004 Calcination Study of Synthesized Nano Hydroxyapatite Using Cationic and Non Ionic Surfactants: Tahira Siddique1; Shahid Amin2; Mohammad Mujahid3; Syed Shah4; 1QAU; 2Pinstech; 3NUST; 4Hazara University
The present study enlightens the phase behavior, particle size and morphology of synthesized hydroxyapatite;HA ceramic powders by varying calcination temperatures. Calcination temperature range from 550ºC to 1000ºC has been considered for phase analysis. HA ceramic powders are synthesized using cationic surfactant; Cetyltrimethyl Ammonium Bromide; CTAB and two non ionic surfactants such as Sorbitane trioleate; Span 85 and Polyoxyethylene sorbitanmonolaurate; Tween20. 0.2 M concentration of each surfactant has been used separately to ensure the formation of required micellar templates. HA powders are prepared through chemical precipitation route along with 1.67 ratio of Ca and P precursors. The charge and molecular structures of surfactants are also scrutinized for the change in the phase, morphology and particle size. XRD shows high purity HA ceramic powders with minute impurity of DCPA and β-TCP while FTIR confirms the structural composition of HA at particular temperatures. Disparity in the crystallite size by means of temperature is found in the range of 14 nm to 30 nm for Span 85 and 17 nm to 24 nm for Tween 20 whereas for CTAB it is 35 nm to 65 nm. The morphology of the particles is characterized by SEM.

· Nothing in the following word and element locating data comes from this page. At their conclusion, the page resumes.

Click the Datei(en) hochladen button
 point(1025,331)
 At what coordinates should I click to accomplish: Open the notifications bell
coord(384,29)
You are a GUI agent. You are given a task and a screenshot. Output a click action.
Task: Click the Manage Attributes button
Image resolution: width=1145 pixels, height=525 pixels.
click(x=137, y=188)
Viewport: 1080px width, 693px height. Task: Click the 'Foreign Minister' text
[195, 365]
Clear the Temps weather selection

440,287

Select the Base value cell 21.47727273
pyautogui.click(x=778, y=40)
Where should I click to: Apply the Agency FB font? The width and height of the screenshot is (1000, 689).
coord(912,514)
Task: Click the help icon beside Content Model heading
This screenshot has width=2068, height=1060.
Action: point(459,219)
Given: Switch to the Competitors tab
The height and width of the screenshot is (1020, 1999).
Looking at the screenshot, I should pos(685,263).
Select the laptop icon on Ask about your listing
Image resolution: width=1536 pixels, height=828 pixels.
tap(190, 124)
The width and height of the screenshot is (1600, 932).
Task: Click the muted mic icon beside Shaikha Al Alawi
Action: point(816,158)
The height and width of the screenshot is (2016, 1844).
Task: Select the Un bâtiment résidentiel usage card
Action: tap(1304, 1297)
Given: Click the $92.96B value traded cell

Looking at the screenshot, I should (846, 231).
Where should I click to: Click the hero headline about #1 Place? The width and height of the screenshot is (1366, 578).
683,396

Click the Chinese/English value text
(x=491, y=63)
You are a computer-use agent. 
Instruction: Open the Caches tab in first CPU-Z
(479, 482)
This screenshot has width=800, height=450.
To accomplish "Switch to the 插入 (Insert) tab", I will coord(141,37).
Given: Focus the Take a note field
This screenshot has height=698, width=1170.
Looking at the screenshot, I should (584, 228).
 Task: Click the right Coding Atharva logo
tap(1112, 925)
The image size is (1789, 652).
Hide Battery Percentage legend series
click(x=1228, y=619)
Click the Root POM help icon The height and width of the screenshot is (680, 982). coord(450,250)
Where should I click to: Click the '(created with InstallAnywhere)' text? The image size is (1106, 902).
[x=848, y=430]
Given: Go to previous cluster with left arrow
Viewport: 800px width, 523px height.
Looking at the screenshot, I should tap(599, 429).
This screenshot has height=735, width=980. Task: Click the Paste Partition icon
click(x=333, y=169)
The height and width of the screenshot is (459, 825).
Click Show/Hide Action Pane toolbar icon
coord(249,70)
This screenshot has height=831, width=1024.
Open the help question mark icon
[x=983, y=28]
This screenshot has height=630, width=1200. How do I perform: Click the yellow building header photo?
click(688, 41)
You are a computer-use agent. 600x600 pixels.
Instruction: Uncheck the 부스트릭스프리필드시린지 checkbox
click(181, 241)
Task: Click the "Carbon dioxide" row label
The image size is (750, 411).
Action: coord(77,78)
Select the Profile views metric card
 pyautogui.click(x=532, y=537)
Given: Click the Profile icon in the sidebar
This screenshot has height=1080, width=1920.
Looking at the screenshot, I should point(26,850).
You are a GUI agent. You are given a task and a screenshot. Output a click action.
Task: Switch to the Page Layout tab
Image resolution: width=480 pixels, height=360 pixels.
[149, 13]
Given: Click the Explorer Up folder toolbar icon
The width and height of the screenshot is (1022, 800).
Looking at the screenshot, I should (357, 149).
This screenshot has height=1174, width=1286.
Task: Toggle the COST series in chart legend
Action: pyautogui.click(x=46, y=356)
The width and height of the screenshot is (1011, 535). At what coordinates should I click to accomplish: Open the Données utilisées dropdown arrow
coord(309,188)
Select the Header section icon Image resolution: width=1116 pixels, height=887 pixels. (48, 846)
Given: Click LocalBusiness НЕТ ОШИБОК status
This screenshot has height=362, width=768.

005 Calcium Phosphates for Drug Carrier: Adsorption and Release Kinetics of Drugs and Growth Factors: Solaiman Tarafder1; Amit Bandyopadhyay1; Susmita Bose1; 1Washington State University
Lovastatin (LOV) is a cholesterol lowering drug. 3-hydroxy-3-methyl-glutaryl-coenzyme A (HMG-CoA) reductase inhibition by lovastatin stops inhibition of osteoblast activity, and promoting osteoclast activity. Glutamic acid (GA), an amino acid, in addition to being a neuro-transmitter can also regulate bone cell activities by glutamate signaling. Objective of this research is to understand the chemistry of adsorption and release kinetics of LOV and GA in β-tricalcium phosphate (β-TCP) based ceramics. The sigmoidal adsorption isotherm of LOV shows a cooperative effect, indicating interaction between neighboring adsorbed molecules. DSC thermogram shows an endothermic peak at 184 °C due to adsorbed lovastatin on TCP. No release detection of lovastatin or low release of GA could be due to complex formation of with Ca2+. GA is a metal chelating agent which makes it capable for strong chemical interactions with metallic ions. Interaction and release behavior of growth factors with calcium phosphates have also been investigated.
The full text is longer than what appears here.